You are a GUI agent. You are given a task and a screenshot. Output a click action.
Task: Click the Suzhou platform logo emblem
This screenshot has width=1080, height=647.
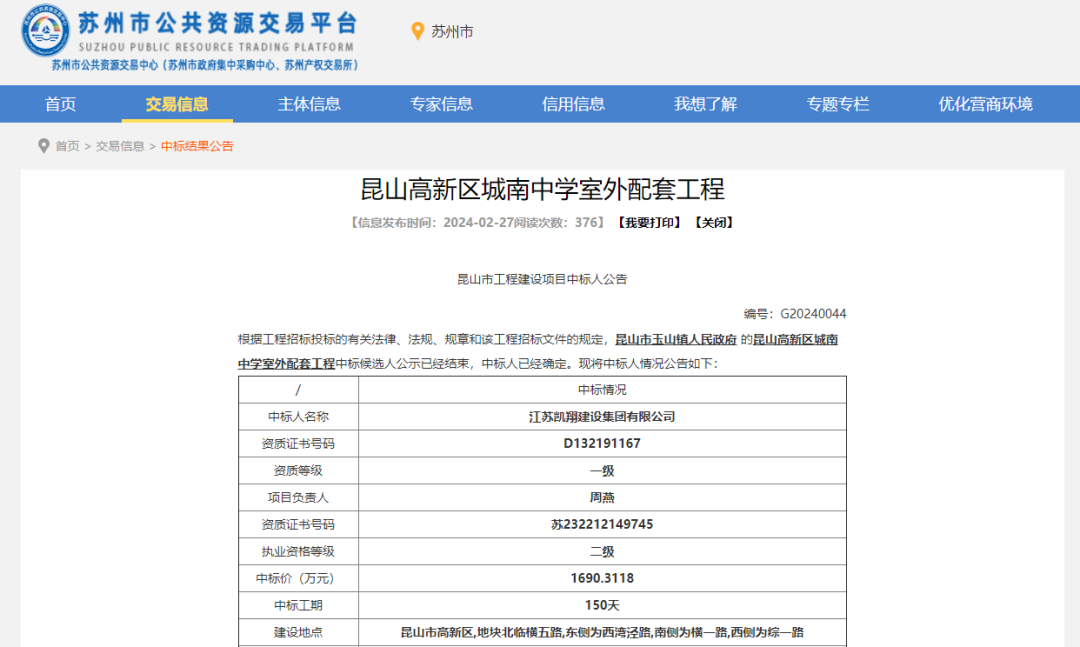coord(45,33)
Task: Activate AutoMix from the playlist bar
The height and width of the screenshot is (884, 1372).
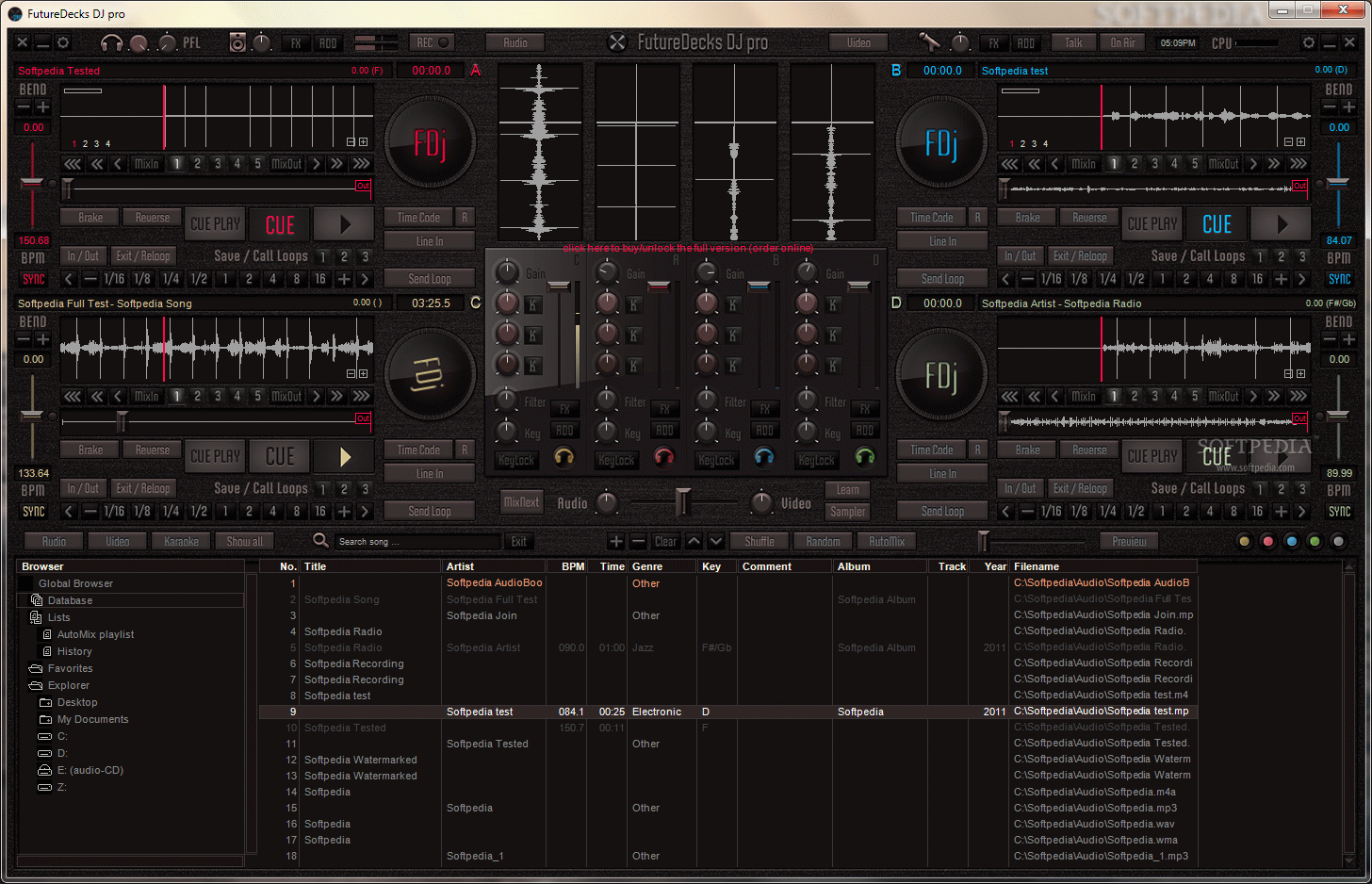Action: 885,541
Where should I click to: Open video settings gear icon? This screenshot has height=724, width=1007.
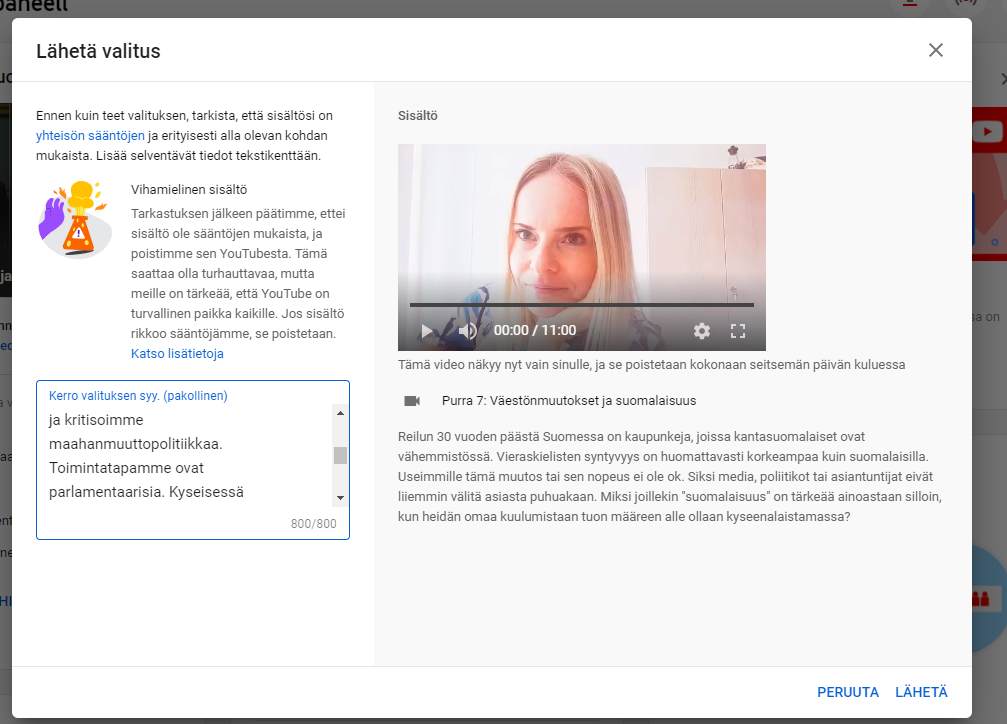point(702,331)
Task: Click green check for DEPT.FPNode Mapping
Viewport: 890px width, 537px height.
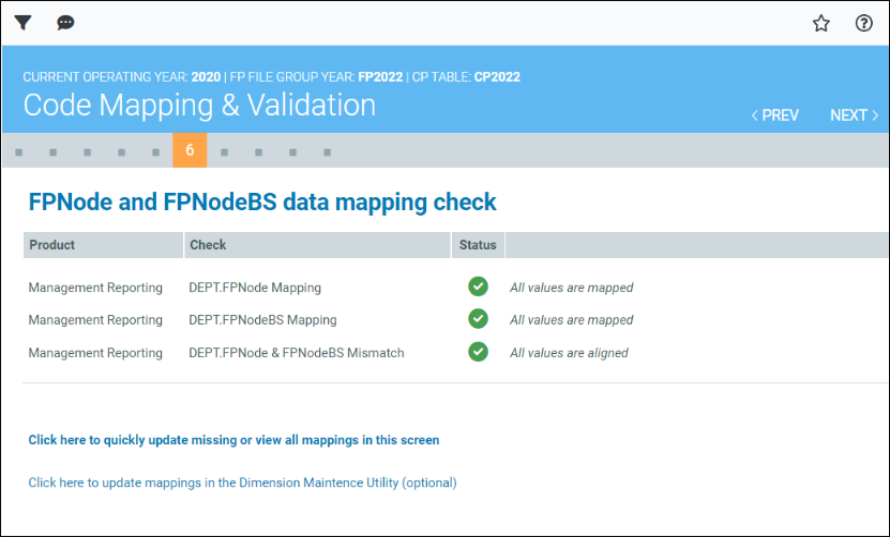Action: (478, 287)
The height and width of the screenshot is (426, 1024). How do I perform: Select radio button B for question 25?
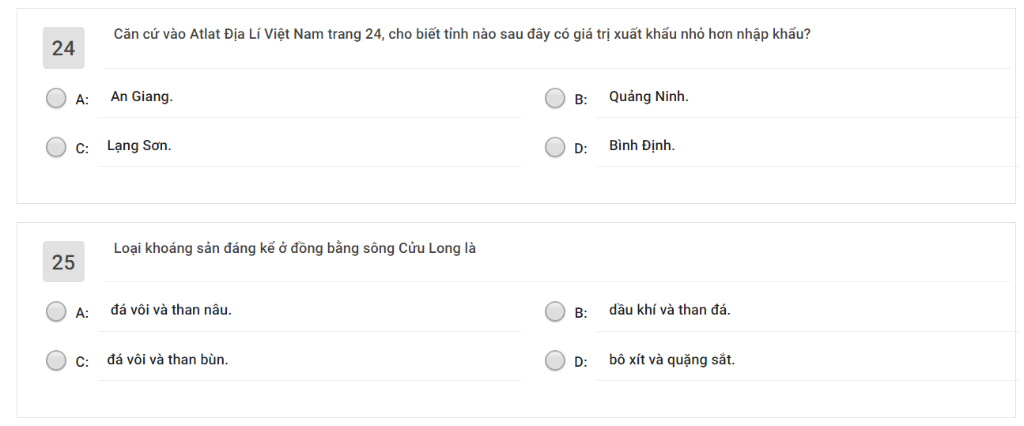pyautogui.click(x=555, y=312)
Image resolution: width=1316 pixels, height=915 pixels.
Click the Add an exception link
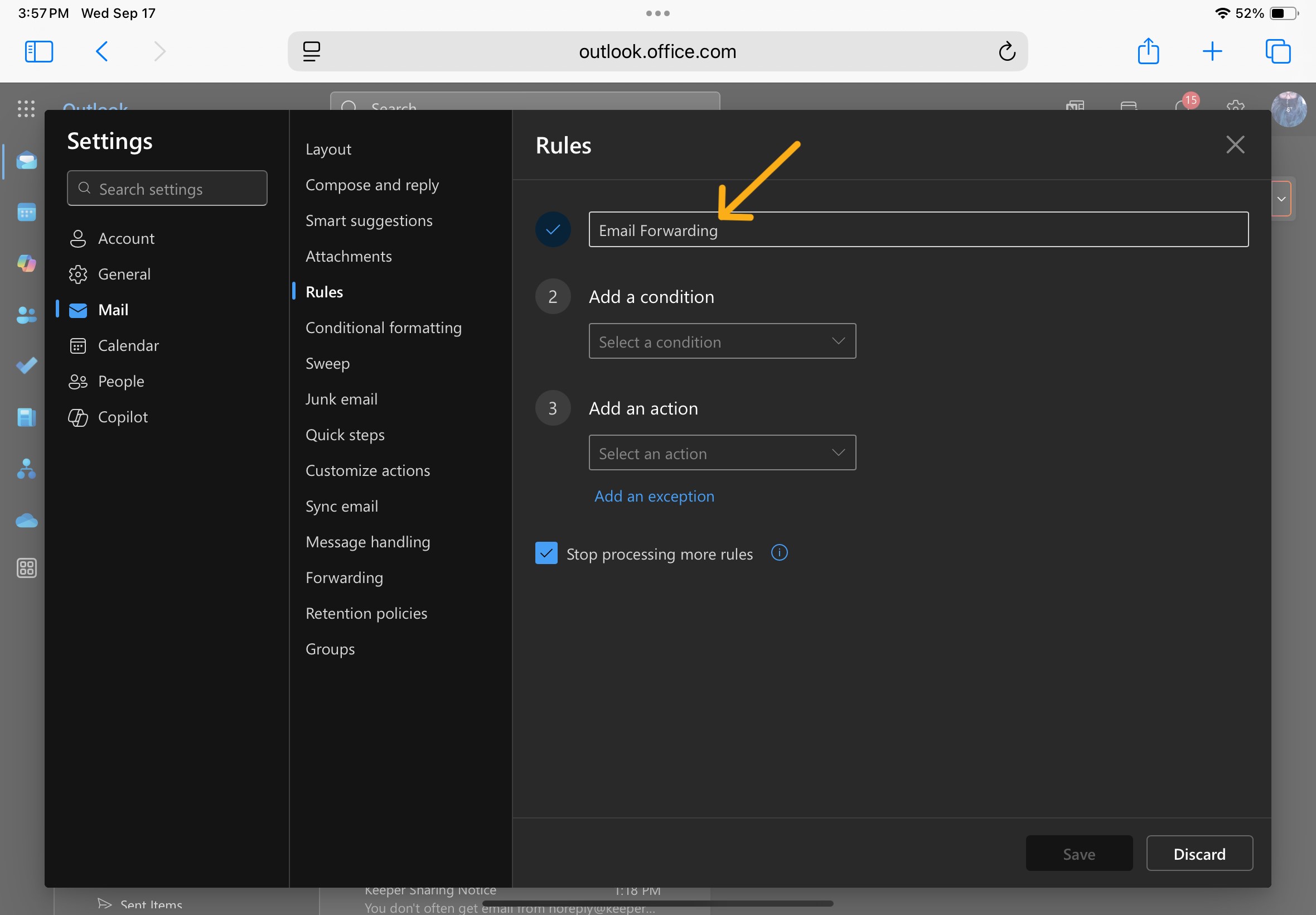(654, 496)
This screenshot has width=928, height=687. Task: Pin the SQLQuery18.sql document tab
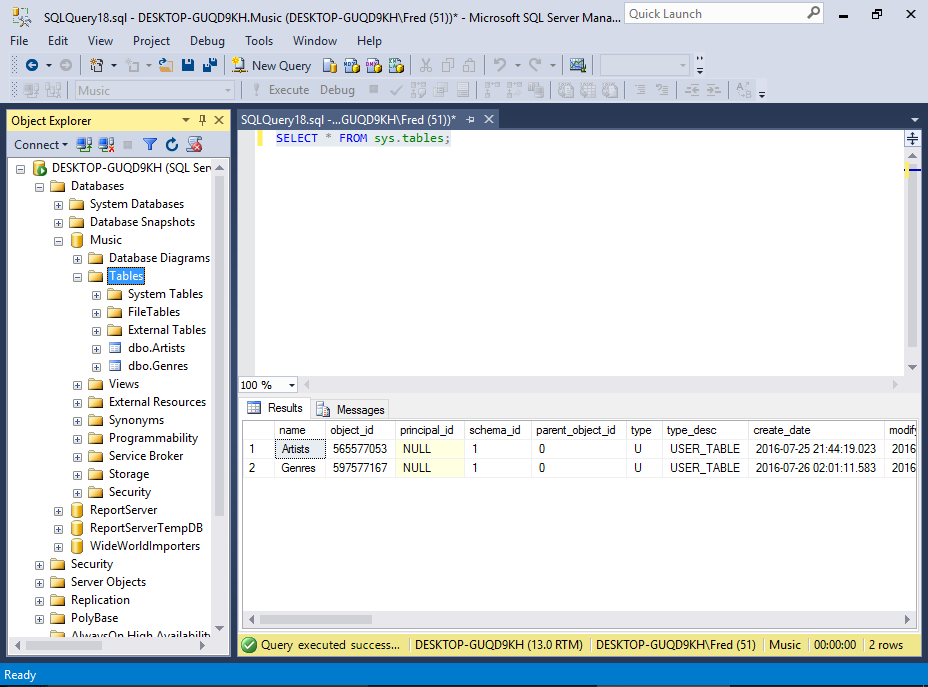(x=470, y=119)
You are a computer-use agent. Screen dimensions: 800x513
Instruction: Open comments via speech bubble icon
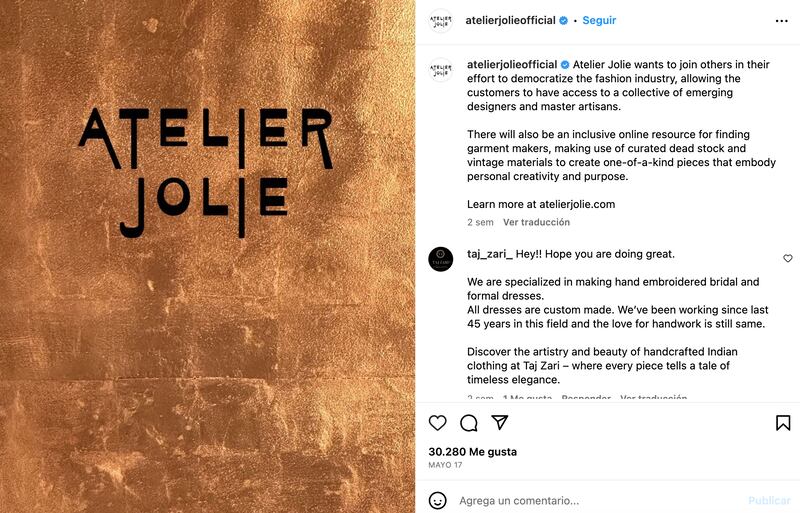[x=468, y=423]
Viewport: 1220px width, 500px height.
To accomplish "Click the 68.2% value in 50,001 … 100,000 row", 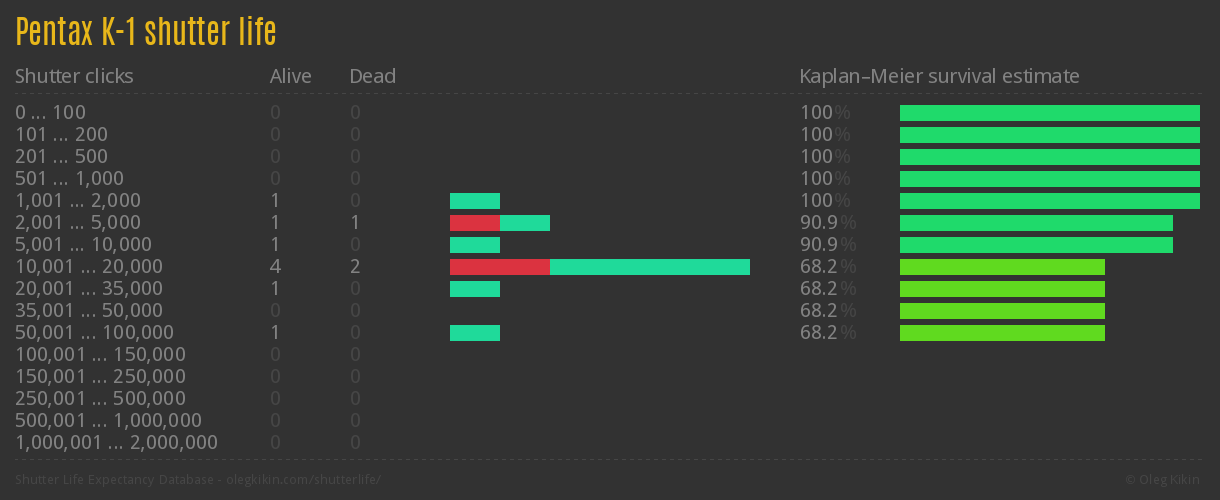I will pos(827,333).
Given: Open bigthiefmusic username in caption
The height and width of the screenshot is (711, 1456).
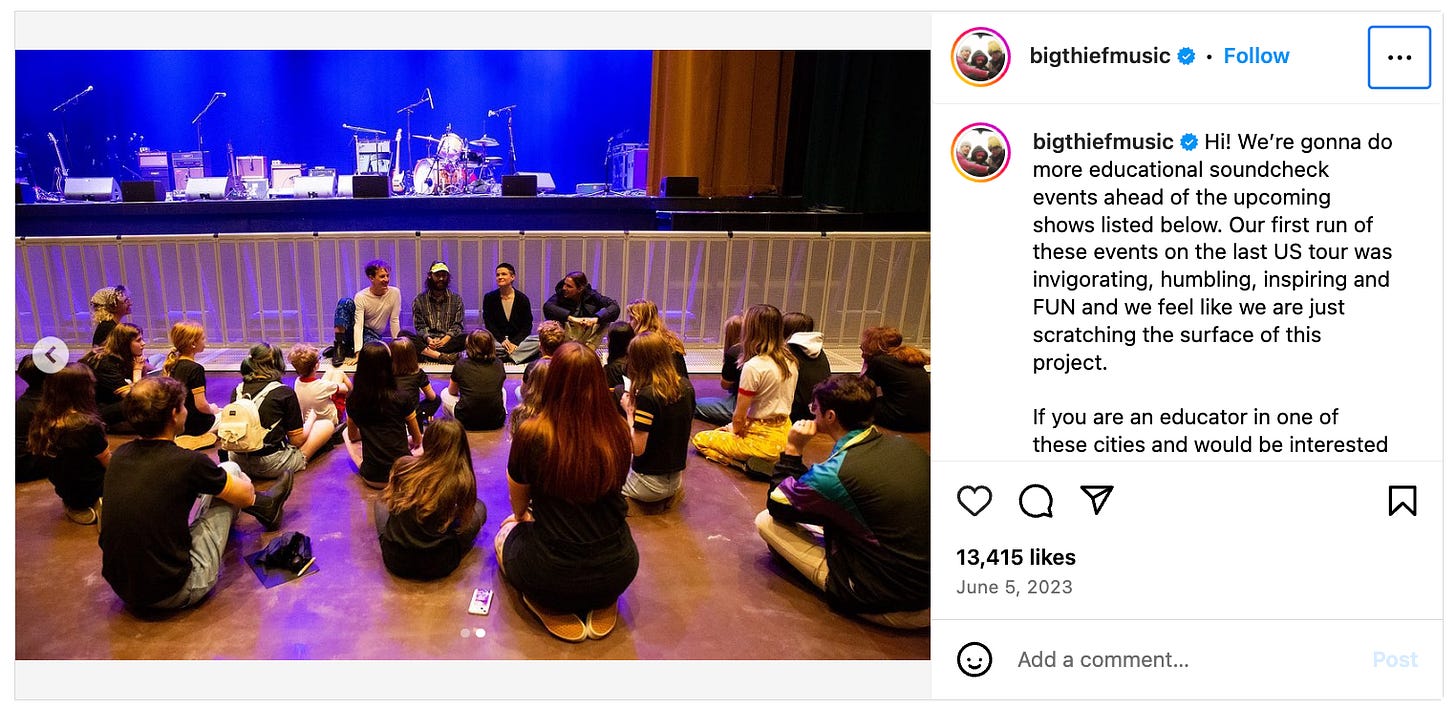Looking at the screenshot, I should click(1103, 141).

● **WHAT THE TASK ASKS**:
Starting at the line containing "Task: Click green" and ending at the line containing "(x=470, y=119)", write out those records again, requests included. Add -34 to every coordinate in the answers and leave the pictures out.

● **TASK RESULT**:
Task: Click green check for DEPT.FPNode Mapping
Viewport: 890px width, 537px height.
Action: (444, 253)
The height and width of the screenshot is (426, 1024). How do I perform: Select radio button B for question 25?
pyautogui.click(x=521, y=278)
Image resolution: width=1316 pixels, height=915 pixels.
Click the Add an exception link
(620, 462)
This screenshot has width=928, height=687. Task: Pin the SQLQuery18.sql document tab
(x=436, y=85)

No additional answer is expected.